Helen Traubel’s Brünnhilde is unfailingly lyrical, supported in no uncertain terms by the orchestra (“O heil’ge Götter” is a case in point). Yet lyricism does not preclude intensity, and she proves that Hell hath no fury like a Valkyrie scorned. She is still strong come the Immolation. Here, in the opera’s final moments, is magnificent, open-throated singing, portraying a character full of dignity. There is an amazingly beautiful “Ruhe du Gott,” and a piercing, arresting “Fliegt Heim, ihr Raben.” The fall of Valhalla is graphically depicted in the orchestra. Throughout, Melchior is not only a lusty, never-tiring Heldentenor here; he is the very incarnation of the hero himself.
Regina Resnik’s Gutrune shines in act II. One can hear her every emotion. Waltraute’s Narration is gripping, and carefully paced. Gerhard Pechner is an ardent Alberich against Ernster’s magnificent Hagen, and the second-act scene is perfectly managed.

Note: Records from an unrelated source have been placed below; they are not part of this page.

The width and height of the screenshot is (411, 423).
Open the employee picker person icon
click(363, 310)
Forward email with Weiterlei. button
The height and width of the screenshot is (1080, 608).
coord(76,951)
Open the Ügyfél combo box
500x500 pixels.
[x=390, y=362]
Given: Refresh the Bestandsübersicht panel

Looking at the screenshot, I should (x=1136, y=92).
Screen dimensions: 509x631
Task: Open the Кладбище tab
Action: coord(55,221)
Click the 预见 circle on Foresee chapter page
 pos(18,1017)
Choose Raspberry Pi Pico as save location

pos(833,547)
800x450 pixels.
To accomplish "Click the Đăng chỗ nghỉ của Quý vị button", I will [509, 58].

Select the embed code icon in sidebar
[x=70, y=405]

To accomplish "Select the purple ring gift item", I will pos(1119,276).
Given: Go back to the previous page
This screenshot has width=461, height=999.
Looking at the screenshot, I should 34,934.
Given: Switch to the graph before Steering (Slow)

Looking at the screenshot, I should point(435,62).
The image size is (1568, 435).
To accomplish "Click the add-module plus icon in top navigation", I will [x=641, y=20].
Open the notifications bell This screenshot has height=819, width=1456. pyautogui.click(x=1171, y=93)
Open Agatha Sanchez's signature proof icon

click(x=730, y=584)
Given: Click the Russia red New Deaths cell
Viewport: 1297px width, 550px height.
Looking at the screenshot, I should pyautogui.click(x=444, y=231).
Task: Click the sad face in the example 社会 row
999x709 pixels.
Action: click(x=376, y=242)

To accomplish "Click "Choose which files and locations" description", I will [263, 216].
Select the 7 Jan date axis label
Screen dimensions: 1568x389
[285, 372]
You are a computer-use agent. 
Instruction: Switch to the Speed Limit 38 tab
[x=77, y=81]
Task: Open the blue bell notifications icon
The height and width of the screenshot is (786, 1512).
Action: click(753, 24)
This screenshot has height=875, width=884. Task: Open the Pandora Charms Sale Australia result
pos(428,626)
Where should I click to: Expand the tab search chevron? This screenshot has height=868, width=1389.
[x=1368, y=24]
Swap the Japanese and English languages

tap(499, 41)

For all Wagnerites, this will provide a fascinating experience. The set also includes an edited (nine-minute) interview with Melchior, in English. The name of the interviewer is not known, and we are told that Melchior was in his 80s at the time of the interview. Melchior comes across as absolutely delightful, witty, merry, and yet also deeply wise.